For too long the lack of new blood in farming has been viewed by most as somebody else’s problem.
No one would deny an enormous chasm exists between agriculture’s need for new entrants and the process that turns school-leavers from non-farming backgrounds into industry employees.
But this chasm is not one that will be bridged solely by glossy brochures and snappy careers talks.
From personal experience, school children are intrigued by the prospect of a careers talk given by a real farmer. It’s indicative of how far removed farming has become from their psyche.
For most students, it is like going to a restaurant and seeing frogs’ legs on the menu for the first time. They are curious of the presentation, sceptical of its content, but have never contemplated it as something they want to experience for themselves.
But students are naturally inquisitive and so may equally wonder: “What does a real farmer look like?”
Yet careers talks have a fundamental flaw. Extolling the virtues of a career in agriculture is one thing, but are job opportunities and apprenticeships readily available for school-leavers with no experience?
Farmers Weekly‘s leader column on 25 February spoke of a “raft of smart initiatives” being “a step in the right direction”.

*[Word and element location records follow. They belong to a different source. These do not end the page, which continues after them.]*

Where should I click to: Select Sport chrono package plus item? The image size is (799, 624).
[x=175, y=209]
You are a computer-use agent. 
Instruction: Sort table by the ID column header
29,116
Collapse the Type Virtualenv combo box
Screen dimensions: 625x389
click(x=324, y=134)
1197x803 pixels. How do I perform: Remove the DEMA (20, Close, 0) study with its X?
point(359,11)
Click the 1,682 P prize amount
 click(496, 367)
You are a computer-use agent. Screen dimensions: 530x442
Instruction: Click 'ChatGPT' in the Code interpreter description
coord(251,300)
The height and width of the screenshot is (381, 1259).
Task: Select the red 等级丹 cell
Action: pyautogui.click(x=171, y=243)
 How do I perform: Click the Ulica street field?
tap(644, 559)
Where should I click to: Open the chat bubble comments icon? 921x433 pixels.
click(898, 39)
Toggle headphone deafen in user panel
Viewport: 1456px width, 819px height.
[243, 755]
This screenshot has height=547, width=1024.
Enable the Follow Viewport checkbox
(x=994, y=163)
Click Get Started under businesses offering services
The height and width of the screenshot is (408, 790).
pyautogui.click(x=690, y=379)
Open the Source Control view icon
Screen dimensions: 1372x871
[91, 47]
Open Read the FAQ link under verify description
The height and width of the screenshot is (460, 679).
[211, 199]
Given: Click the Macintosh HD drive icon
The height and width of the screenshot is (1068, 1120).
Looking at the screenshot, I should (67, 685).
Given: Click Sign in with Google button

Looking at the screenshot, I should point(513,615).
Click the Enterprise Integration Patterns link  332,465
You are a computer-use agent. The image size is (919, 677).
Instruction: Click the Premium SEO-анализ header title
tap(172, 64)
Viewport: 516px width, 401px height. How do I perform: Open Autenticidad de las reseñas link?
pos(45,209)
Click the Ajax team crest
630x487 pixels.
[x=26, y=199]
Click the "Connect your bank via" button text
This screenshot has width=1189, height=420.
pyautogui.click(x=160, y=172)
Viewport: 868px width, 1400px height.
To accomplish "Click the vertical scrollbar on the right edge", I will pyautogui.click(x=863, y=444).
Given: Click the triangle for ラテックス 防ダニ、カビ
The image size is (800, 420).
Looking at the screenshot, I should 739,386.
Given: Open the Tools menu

But so much remains to be done. Many land-based colleges offer apprenticeships in agriculture, but the process is over-complicated for both the provider and employers. The provider must overcome many hurdles to receive funding. First, the apprentice must complete the course and second many employers do not want to commit to a full-time apprentice.
A paltry 100 apprenticeships or thereabouts are currently available within farming. What of the other 74,900 new entrants needed in the next 10 years?
We cannot bleat of a dearth of young blood if we do not have adequate means to take them under our wing.
Student fees and tightening economies will accelerate an appetite for apprenticeships. But, sadly, most UK farms are not large enough or structured to employ and manage a full-time apprentice.
UK farming is good at collaboration. Why can we not deliver an apprenticeship scheme that allows more than one business to share an apprentice? An extra pair of hands for two days a week for a couple of months at a time (with half their wage paid by the government) could be very welcome and much easier to manage on many farms.
An apprenticeship could rotate quarterly between sectors to offer a broader spectrum of experience. This diversity may be more appealing to a young person and reduce the onus on both employer and provider.
My idea has already hit a stumbling block. I telephoned the government’s National Apprenticeship Service for advice. “I’m sorry, Sir, your suggestion would not be allowed under the current scheme. The apprentice may get conflicting training.”
I despair. Collaboration, empowering of individuals, encouraging social responsibility and “bottom up” thinking are meant to form the bedrock of David Cameron’s Big Society – and they cut my proposal off at the knees.
We hear an additional £250m of funding is getting pumped into apprenticeships across all industries – or do only those with big business need apply?
If we are serious about encouraging a future generation of farmers we need to have something to offer.
A shared apprenticeship scheme could create opportunities for both school-leavers and farmers. Mr Cameron and Caroline Spelman should stand behind their promises for the Big Society and unpick their ludicrous red tape.
It shouldn’t just be Alan Sugar who is allowed an apprentice.
Ian Pigott is 40 and farms 700ha in Hertfordshire. The farm is a LEAF demonstration unit, with 130ha of SPorganic arable. Ian is also the founder of Open Farm Sunday.